◆ Goal of the exercise ◆
Verbatim copy, pictures excluded: every line from the one with "Where should I click to: Switch" through the final line of the data below, and no other line.

[Stored data]
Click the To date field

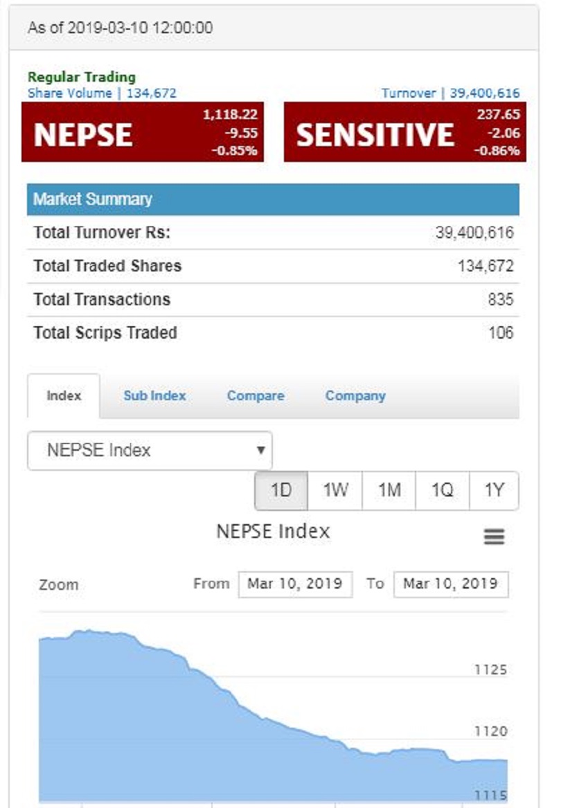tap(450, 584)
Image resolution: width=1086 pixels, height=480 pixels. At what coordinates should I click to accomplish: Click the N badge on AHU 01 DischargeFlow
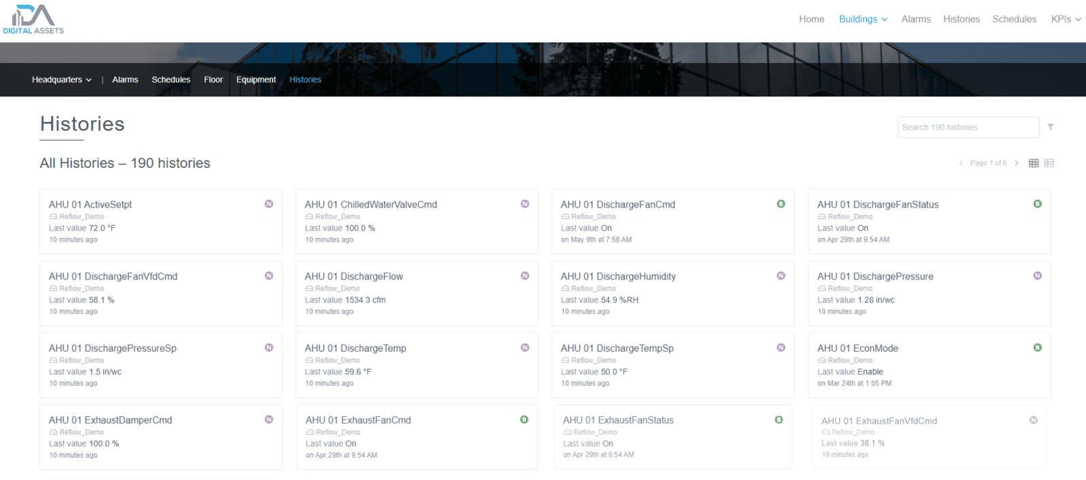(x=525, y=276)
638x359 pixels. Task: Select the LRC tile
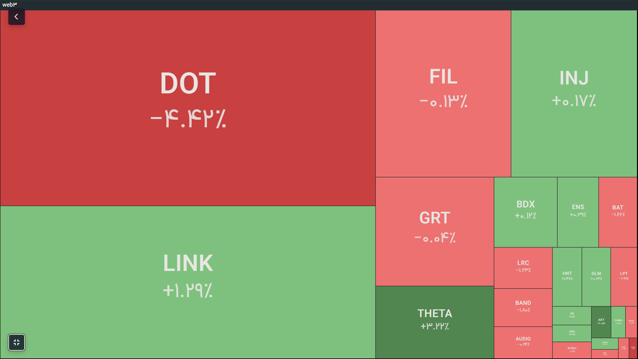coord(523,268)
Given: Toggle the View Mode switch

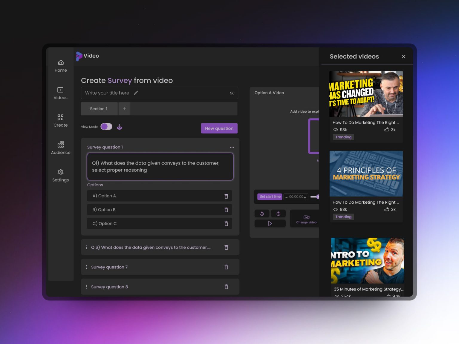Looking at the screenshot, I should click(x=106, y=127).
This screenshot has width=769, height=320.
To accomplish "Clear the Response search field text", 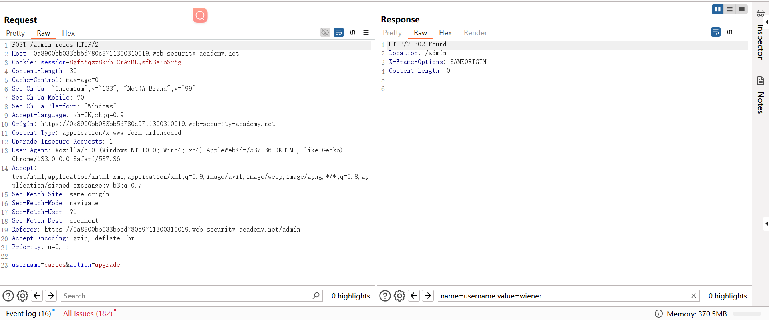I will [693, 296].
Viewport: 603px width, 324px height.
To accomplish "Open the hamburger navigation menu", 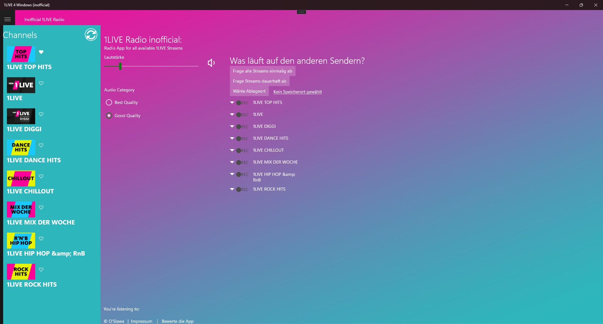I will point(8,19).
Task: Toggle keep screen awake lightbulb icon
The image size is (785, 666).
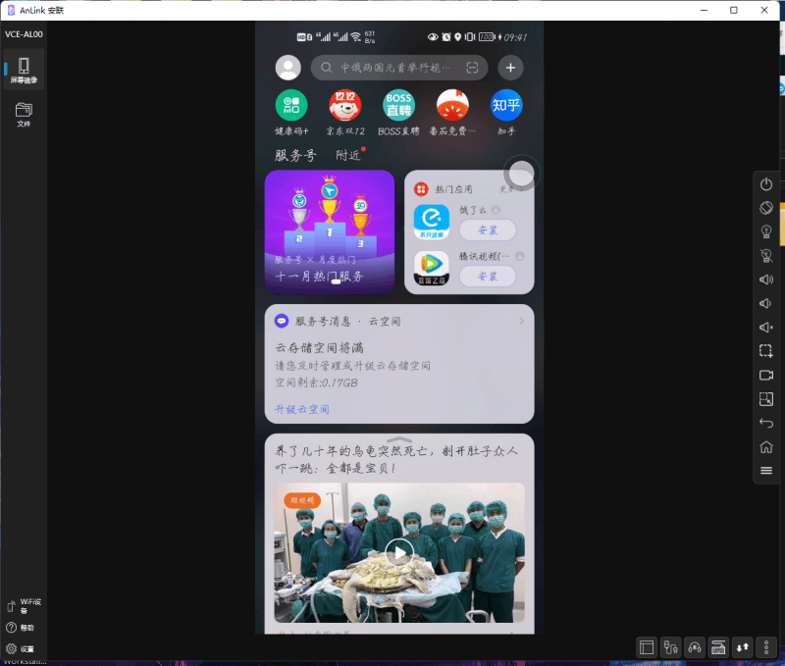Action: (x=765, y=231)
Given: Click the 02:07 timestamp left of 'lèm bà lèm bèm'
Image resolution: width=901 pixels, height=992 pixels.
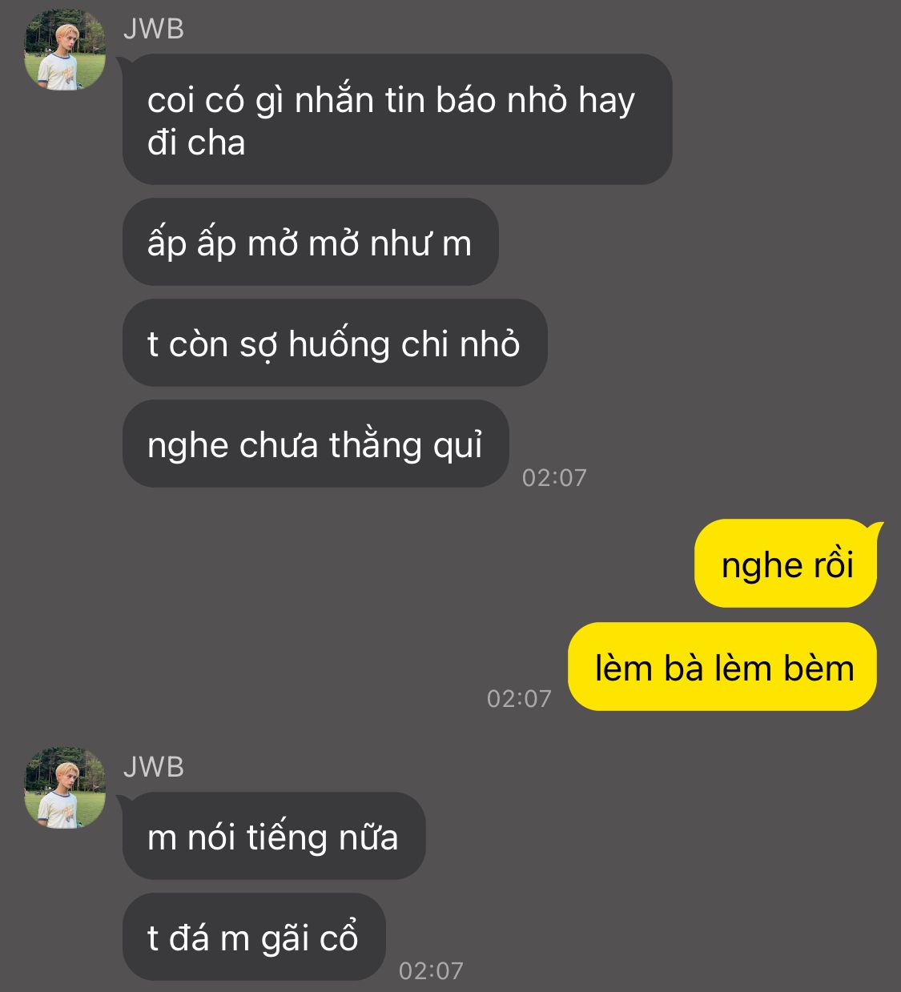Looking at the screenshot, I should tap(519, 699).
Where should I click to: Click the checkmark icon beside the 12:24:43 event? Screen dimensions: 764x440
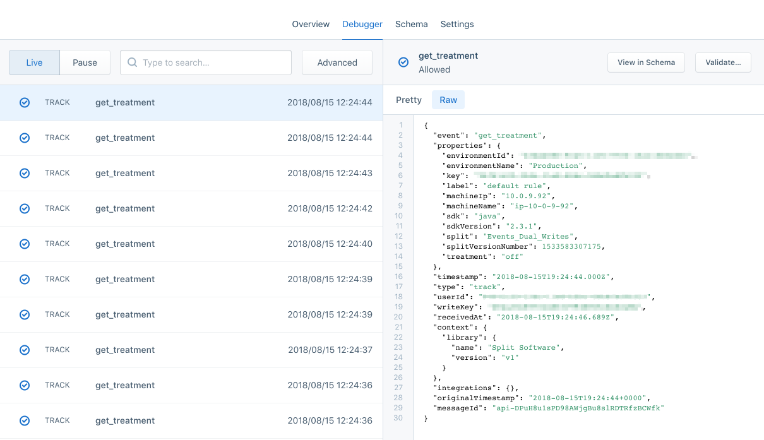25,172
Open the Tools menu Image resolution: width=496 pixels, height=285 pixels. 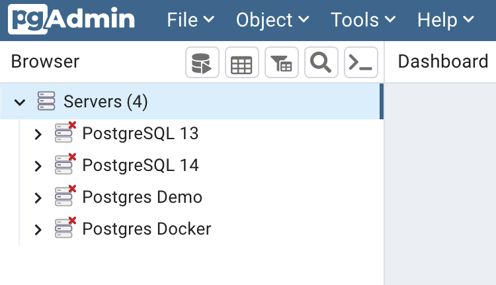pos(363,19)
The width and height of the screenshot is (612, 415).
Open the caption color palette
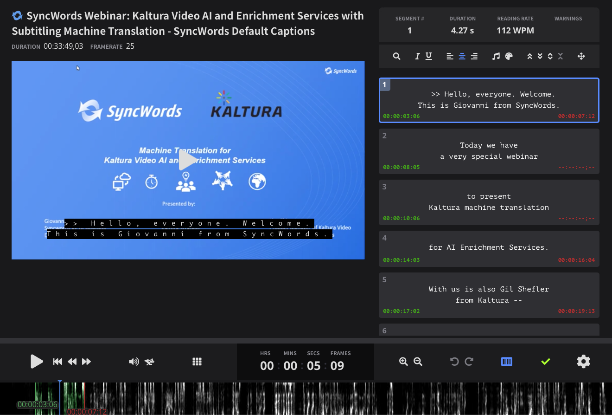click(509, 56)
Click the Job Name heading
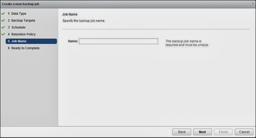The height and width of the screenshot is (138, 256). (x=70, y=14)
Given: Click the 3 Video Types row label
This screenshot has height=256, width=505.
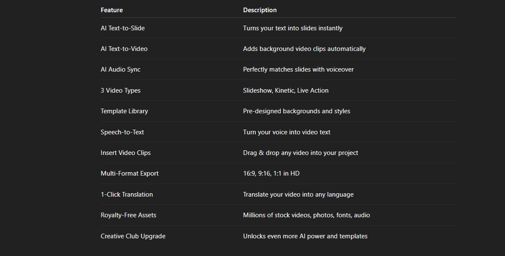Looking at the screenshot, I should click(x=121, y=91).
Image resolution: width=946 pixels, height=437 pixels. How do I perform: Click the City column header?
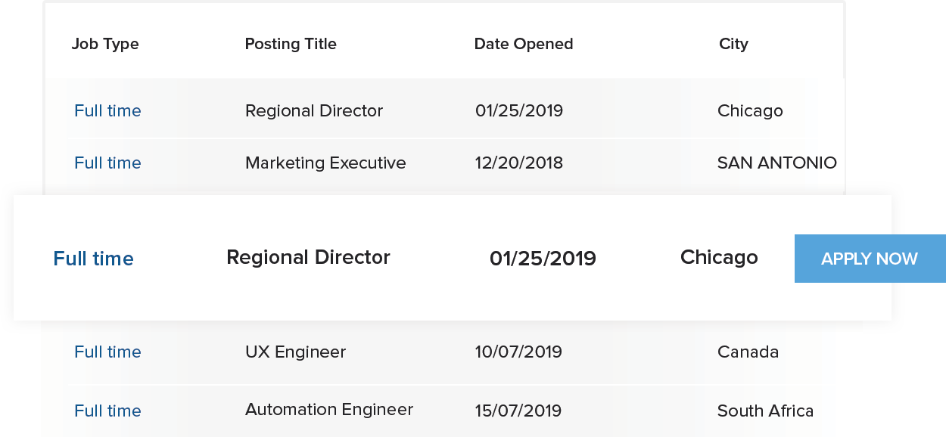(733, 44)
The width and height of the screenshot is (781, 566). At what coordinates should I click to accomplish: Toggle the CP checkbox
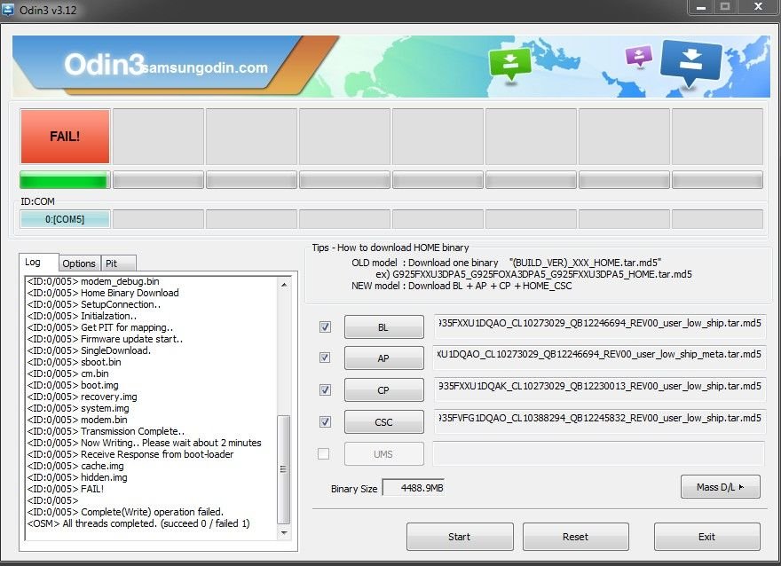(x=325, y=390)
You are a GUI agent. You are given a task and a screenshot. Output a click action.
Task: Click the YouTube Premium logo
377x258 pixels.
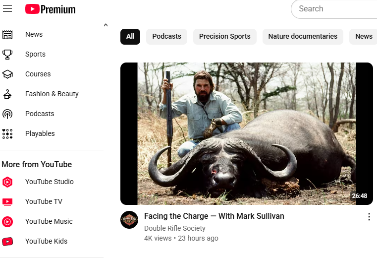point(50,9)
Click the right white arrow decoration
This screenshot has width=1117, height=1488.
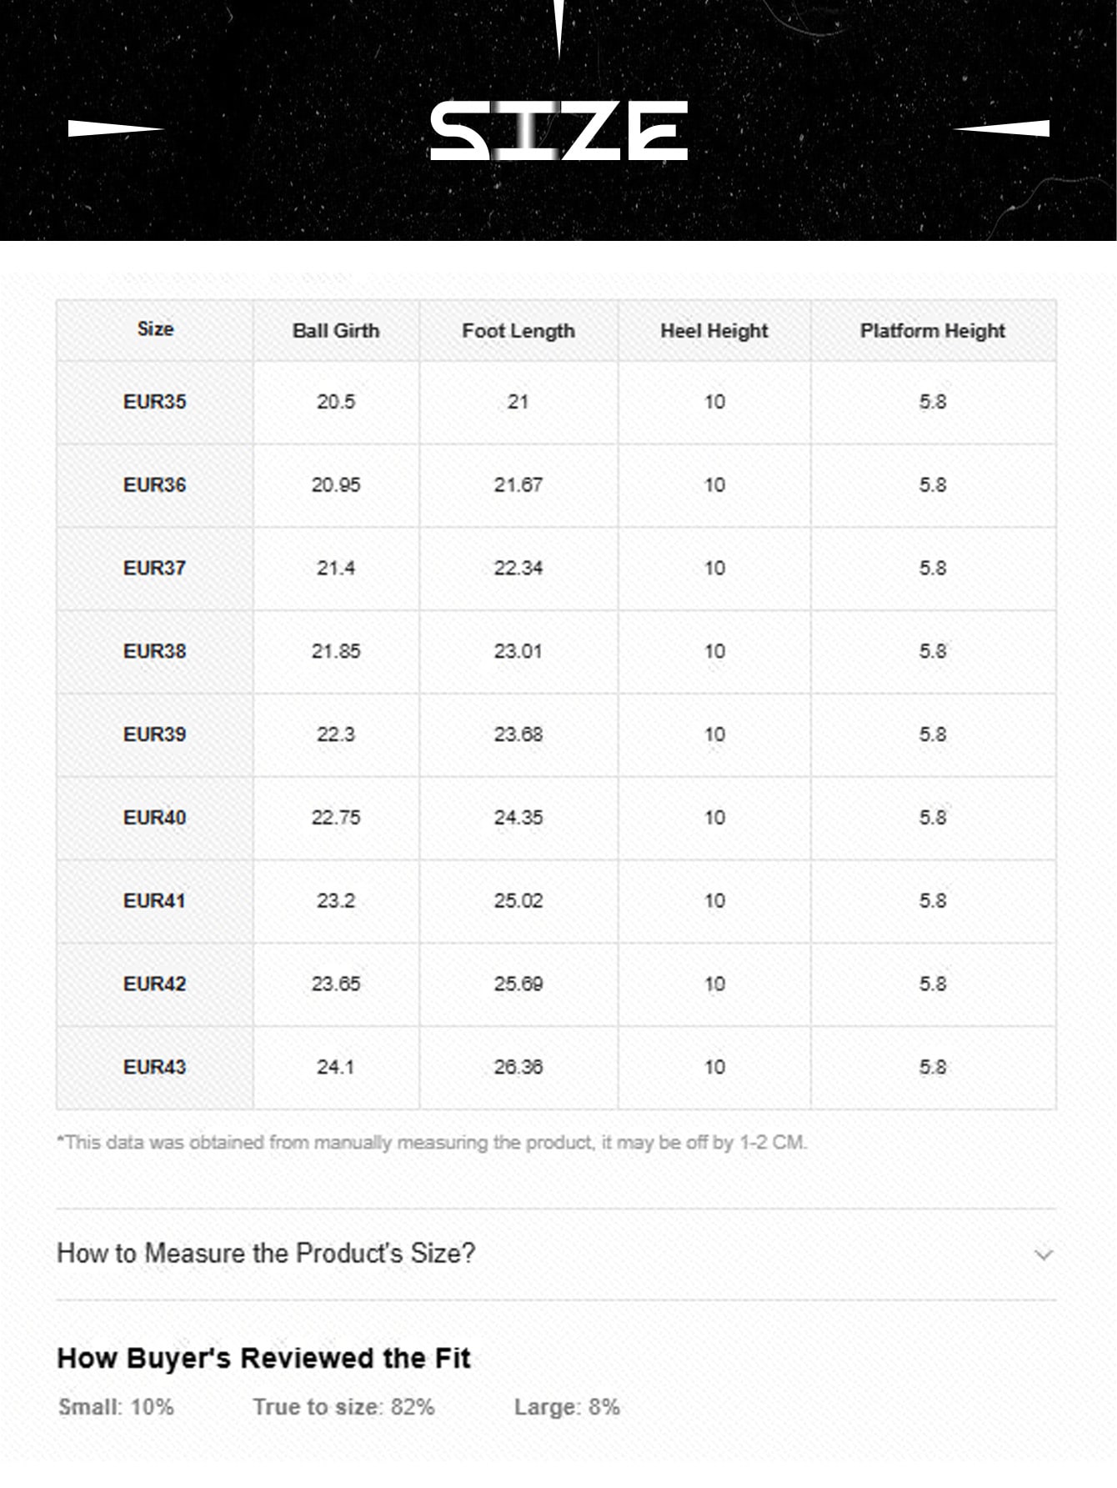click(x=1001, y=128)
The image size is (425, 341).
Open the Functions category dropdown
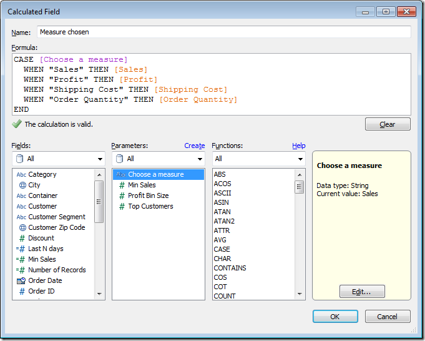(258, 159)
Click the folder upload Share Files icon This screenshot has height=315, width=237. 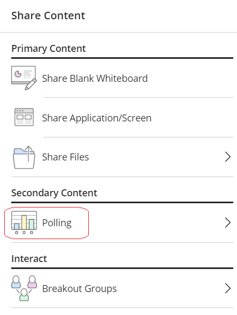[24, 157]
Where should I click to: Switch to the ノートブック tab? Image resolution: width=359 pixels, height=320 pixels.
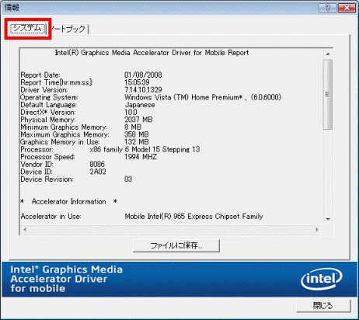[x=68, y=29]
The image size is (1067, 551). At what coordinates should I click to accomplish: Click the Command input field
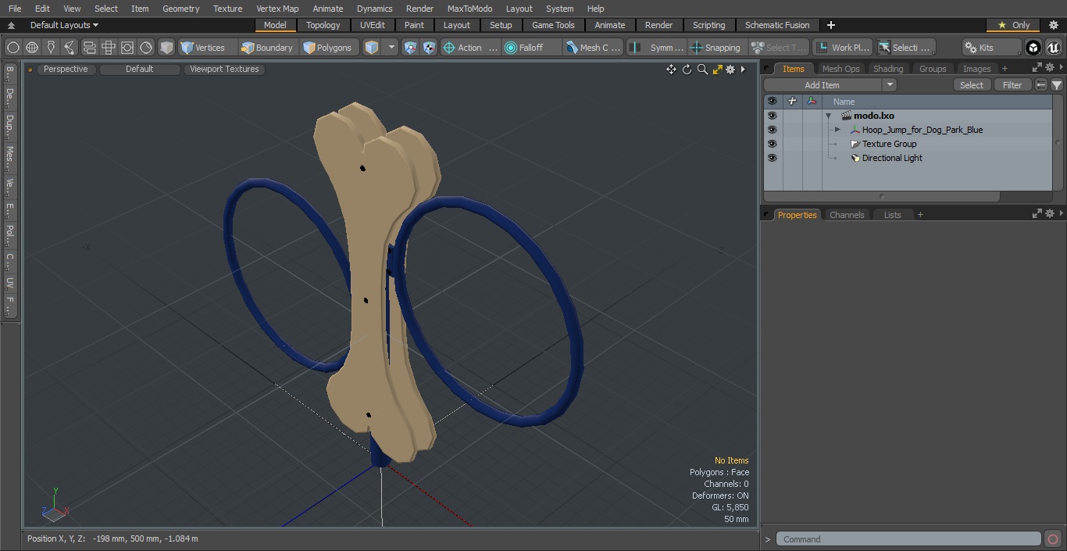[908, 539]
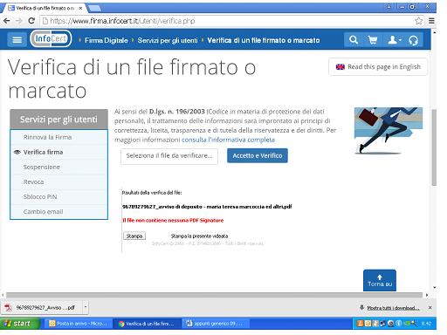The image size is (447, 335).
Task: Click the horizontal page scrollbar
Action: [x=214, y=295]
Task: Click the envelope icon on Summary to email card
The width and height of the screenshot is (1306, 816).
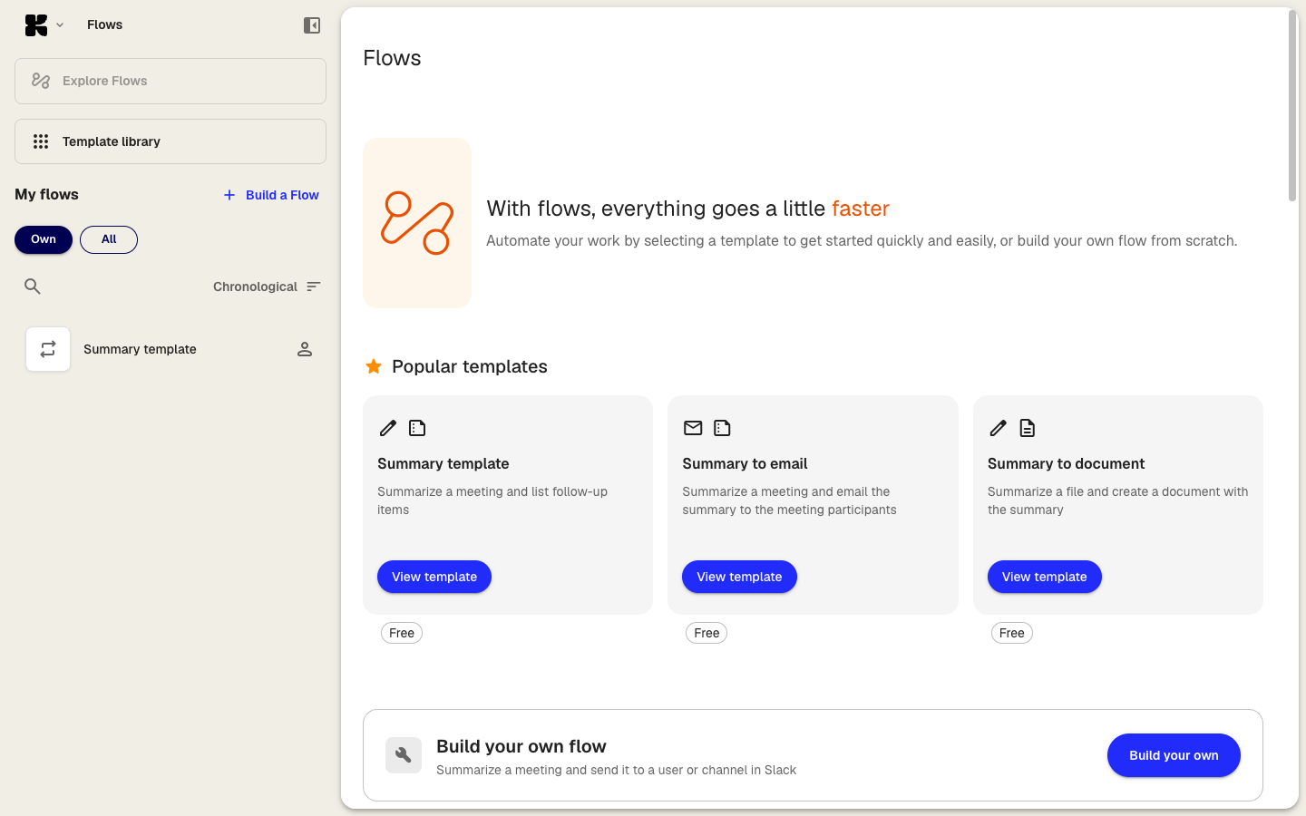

◆ Response to this task ◆
Where should I click to: Switch to the ノートブック tab? Image resolution: width=359 pixels, height=320 pixels.
[x=68, y=29]
The image size is (1067, 551). At what coordinates should I click to accomplish: Click the Command input field
[908, 539]
The image size is (447, 335).
Task: Click the horizontal page scrollbar
Action: [x=214, y=295]
Task: Click the envelope icon on Summary to email card
The width and height of the screenshot is (1306, 816).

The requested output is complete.